The good people of Japan, the Japanese, made the correct decision of choosing Region 2 for their DVD format. This means that any DVD I purchase in Japan, as I often do (both times I have been there), I can enjoy in the comfort of my X-Box (original, not 360) and Toshiba 14’’. However, the majority of Japanese DVDs that I want to buy don’t have English subtitles. Makes sense of course, being that it is sold in Japan. It would be like putting Japanese subtitles on a UK-release DVD ‘Two Pints of Lager’…or English subtitles on a UK-DVD release of ‘Two Pints of Lager’…or audio on a UK-release DVD of ‘Two Pints of Lager’.
Conversely, the large foreign populations in Hong Kong means that the vast majority of Hong Kong DVD releases have English subtitles, along with Cantonese and Mandarin. But the bastards are only bloody Region 3, or Region 1 to satisfy those light beer drinkers. This means I will be able to follow the film, but will not be able to watch it on my primitive means, and thus never be able to follow it.
There are only a few options (beyond actually getting to grips with modern technology, buying an all-region DVD player and one of those fancy TVs I’ve heard so much about) open to me: a) learn Japanese (pending); b) actually getting to grips with modern technology, buying an all-region DVD player and one of those fancy TVs I’ve heard so much about (effort); c) start watching things on my computer (I don’t like this option); or d) only buy Japanese DVDs with English subtitles and all-region Hong Kong DVDs (that’s the easy, British option).

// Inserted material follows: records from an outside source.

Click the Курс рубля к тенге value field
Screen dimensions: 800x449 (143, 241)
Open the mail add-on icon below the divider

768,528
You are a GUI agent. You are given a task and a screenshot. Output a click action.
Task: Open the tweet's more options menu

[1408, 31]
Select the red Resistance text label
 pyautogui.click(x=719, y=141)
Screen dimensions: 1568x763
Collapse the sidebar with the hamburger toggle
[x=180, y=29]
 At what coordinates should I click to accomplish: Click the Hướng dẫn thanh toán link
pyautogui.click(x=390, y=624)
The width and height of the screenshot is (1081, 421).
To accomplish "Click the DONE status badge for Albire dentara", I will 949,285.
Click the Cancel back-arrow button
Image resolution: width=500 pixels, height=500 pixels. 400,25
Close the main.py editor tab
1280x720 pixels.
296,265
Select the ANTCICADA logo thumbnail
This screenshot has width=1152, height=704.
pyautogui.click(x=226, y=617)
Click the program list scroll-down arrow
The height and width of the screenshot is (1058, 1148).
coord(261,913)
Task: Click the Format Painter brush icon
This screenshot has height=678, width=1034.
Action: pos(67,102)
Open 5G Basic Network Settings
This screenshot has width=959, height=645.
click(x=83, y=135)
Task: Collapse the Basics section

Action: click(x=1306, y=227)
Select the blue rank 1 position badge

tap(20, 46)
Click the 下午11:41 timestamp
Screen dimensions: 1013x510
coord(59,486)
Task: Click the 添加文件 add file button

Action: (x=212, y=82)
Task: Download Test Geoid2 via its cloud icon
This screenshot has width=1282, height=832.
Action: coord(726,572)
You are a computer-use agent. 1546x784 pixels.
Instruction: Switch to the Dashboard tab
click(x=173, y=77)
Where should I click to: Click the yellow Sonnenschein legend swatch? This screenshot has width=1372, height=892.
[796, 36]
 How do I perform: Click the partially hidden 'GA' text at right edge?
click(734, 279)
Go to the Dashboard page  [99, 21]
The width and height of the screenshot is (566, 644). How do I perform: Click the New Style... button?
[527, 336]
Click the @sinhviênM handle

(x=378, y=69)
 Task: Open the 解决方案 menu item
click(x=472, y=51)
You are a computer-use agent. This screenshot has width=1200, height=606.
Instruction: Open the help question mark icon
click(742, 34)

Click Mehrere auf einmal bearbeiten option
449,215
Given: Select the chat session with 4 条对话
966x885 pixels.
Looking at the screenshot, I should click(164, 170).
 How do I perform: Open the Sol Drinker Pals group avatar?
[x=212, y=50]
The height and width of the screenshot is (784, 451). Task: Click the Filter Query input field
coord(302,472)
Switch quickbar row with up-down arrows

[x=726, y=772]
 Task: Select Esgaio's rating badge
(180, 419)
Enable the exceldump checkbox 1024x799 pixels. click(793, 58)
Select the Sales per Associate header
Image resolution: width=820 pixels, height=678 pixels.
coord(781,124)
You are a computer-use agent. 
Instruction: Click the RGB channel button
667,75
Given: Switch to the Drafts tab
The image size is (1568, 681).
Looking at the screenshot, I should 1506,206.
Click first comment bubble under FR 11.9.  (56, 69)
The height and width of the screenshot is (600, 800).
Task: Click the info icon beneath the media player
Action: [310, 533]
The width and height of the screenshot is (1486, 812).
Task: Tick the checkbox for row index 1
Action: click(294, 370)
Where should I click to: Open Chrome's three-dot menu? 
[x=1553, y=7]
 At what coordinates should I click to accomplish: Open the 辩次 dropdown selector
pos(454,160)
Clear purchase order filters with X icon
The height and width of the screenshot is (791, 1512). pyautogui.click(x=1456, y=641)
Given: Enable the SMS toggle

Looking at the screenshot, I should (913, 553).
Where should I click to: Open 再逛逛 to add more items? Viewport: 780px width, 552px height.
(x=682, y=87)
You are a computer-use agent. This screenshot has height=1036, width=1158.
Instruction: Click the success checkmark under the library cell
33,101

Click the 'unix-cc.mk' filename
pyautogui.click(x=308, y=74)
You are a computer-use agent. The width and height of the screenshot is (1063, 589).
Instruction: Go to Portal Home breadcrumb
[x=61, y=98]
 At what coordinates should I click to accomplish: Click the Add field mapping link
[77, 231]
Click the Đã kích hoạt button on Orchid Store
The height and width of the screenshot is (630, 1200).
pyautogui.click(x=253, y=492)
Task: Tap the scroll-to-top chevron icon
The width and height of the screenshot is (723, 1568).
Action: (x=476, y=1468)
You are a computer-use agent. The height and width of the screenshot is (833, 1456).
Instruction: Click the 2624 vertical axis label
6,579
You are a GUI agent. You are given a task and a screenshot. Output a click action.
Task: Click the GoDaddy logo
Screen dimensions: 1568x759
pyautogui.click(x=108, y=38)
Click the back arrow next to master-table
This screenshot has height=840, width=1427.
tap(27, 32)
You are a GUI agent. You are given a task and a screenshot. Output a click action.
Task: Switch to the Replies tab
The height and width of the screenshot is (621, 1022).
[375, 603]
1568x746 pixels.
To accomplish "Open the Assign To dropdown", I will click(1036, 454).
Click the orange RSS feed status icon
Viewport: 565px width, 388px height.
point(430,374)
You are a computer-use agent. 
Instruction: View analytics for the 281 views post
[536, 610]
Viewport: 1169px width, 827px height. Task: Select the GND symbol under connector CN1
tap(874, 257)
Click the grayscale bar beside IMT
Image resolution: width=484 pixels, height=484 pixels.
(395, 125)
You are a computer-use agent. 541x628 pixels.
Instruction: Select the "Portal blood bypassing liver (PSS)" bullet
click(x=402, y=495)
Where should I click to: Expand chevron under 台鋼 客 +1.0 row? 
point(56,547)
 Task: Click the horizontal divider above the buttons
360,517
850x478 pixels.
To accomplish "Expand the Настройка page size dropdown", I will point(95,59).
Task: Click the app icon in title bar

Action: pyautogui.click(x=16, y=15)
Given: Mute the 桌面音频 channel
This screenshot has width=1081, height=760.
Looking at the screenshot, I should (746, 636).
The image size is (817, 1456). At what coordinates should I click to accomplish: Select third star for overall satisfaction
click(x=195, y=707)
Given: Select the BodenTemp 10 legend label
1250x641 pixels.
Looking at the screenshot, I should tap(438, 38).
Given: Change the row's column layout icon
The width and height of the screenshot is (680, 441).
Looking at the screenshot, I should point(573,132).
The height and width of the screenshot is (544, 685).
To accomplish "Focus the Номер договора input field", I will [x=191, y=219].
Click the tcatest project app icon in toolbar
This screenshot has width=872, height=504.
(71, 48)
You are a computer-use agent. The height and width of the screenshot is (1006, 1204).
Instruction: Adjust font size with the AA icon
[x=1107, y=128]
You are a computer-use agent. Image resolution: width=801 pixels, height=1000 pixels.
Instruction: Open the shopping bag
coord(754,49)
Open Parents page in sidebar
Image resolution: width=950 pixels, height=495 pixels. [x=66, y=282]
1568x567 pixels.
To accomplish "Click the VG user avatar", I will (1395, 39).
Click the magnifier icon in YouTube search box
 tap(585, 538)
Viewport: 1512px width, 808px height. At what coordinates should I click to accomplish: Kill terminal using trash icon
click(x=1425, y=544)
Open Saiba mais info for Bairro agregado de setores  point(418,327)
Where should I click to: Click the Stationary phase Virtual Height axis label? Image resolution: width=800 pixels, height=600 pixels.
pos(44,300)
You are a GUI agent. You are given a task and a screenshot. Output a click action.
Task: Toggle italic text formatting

So, while in Hong Kong last summer, I bought myself a number of DVDs of films that I had heard of but I’ve never seen or films I had never heard of, nor indeed seen. Being that a lot of them were about £3, it wasn’t too much of a risk to my bank balance, but it did also mean that I wasn’t in a massive hurry to watch them. But, being that it’s a new year, I made it my resolution to watch them all…or at least the ones I’d never heard of before…
people’s HERO (1988)
Bought mainly for one reason: I liked the cover. The other one reason is that it has Tony Leung Chui-Wai in it. Oh, housewife’s choice Tony Leung Chui-Wai. Sex. Though here he is in a much younger and wilder role than his usual smooth, suave and debonair characters. A very simple film, it is about a botched bank robbery that leads to a hostage situation, before everything goes horribly wrong. Films like this go one of two ways, and the direction it takes is down to the cast and crew involved. Luckily here, it is a cast of younger versions of the Hong Kong elite and is handled in an interesting enough manner, to turn it into more than some simple, daytime Channel 5 movie.
Spacked Out (2000)
Got to love a film called ‘Spacked Out’, especially when you read on the back of the DVD case that the four main protagonists are called Cookie, Banana, Bean-Curd and Sissy…So, a film about three food stuffs and a transsexual. Again I liked the cover; a low-budget design catching some mythical point in time, and it is produced by Johnnie To: the John Woo of the new millennium. Essentially, this is your typical youth with no future piece about a group of teenage girls in a far-out part of Hong Kong’s New Territories. On learning that she is pregnant, one of the group starts to question their wild antics, and for once looks to the future. A pretty standard, non-linear series of scenes makes this the Hong Kong answer to many similar films that have been made throughout the world, but is not exactly life changing.
First Love: The Littler on the Breeze (1998)
They really do just make more interesting DVD covers in Hong Kong. Not better ones, just more interesting. This time is was not Johnnie To as producer that led me to the film, but Wong Kar-wai, putting his name to a film directed by Eric Kot. I’m not really sure what’s going on in this film – I’m not sure that I’m meant to. The opening sequence is a bizarre collection of shots with a charmingly terrible soundtrack accompanying it. The film is much like this all the way through, similar to Wong Kar-wai’s films ‘Chungking Express’ and ‘Fallen Angels’. The director narrates a ‘making-of’ style side throughout the tales of first love, making this a film that is simply too easy to label as postmodern.
Okinawa Redez-vous (2000)
The great thing about ‘Okinawa Redez-vous’ is that the dialogue is about 50% Cantonese, 33% basic English and 17% basic Japanese. This means that I can understand about 20% of what is said without subtitles. Tony Leung Ka-fai (the non-housewife’s choice one) is a policeman that takes his girlfriend on a trip to Okinawa, where he comes across Hong Kong criminal Leslie Cheung and so plots to arrest him in-between sunning himself and breaking his girlfriend’s heart. This is a pretty standard film for a cast of big names, with the strange characters of a lovesick yakuza boss, an obsessive police desk clerk and a master criminal that’s more concerned by chasing the women than money. It seems they’d all taken a break from slightly more serious roles for this one.